齊師傅大喝一聲,揮舞著拂塵,拂塵在精血的加持下,瞬間凝結成了一把血色的大刀,瞬劈向了諸葛流云。
“不自量力!在這片土地,我說的算!”
諸葛流云冷哼一聲,意念一動,地面轟轟的升起了密密麻麻的土錐。
他早已利用一念成陣將這片土地布置上了風水陣法,只要是在這個領域內,他可以主宰一切。
齊師傅哪里想到諸葛流云一個念頭就可以無所欲為,來不及躲避,整個人就被突然出現的土錐狠狠的擊中。
他啊的一聲,枯瘦的身子被頂飛了幾十米高,然后重重的摔在了地上。
他被摔得骨頭都要散架了,口中噴出了大量的鮮血,整個人也瞬間變得萎靡不振。
諸葛流云不給齊師傅喘息的機會,瞬移到齊師傅跟前,一根手指狠狠的點在了齊師傅的氣海之上。

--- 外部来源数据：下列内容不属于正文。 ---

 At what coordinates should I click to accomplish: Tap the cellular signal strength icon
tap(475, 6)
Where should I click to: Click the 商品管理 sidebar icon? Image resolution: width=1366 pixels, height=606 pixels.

這一下,齊師傅頓時像泄了氣的皮球,口中噴出大量的真氣,整個人也如爛泥一般癱在地上無法動彈。
“你敢廢了齊師傅的修為?!”
方明看出了齊師傅是被諸葛流云毀了修為,驚叫道。
“我早就說了要廢其修為,這是他自找的。”
“方少府主,我不傷你,不是因為我怕你,是我不想無緣無故與天師府結仇。”
“你的賬去找葉峰算,與我無關。”
“倘若繼續招惹我,休怪我對你不客氣。”
諸葛流云很嚴肅的警告方明。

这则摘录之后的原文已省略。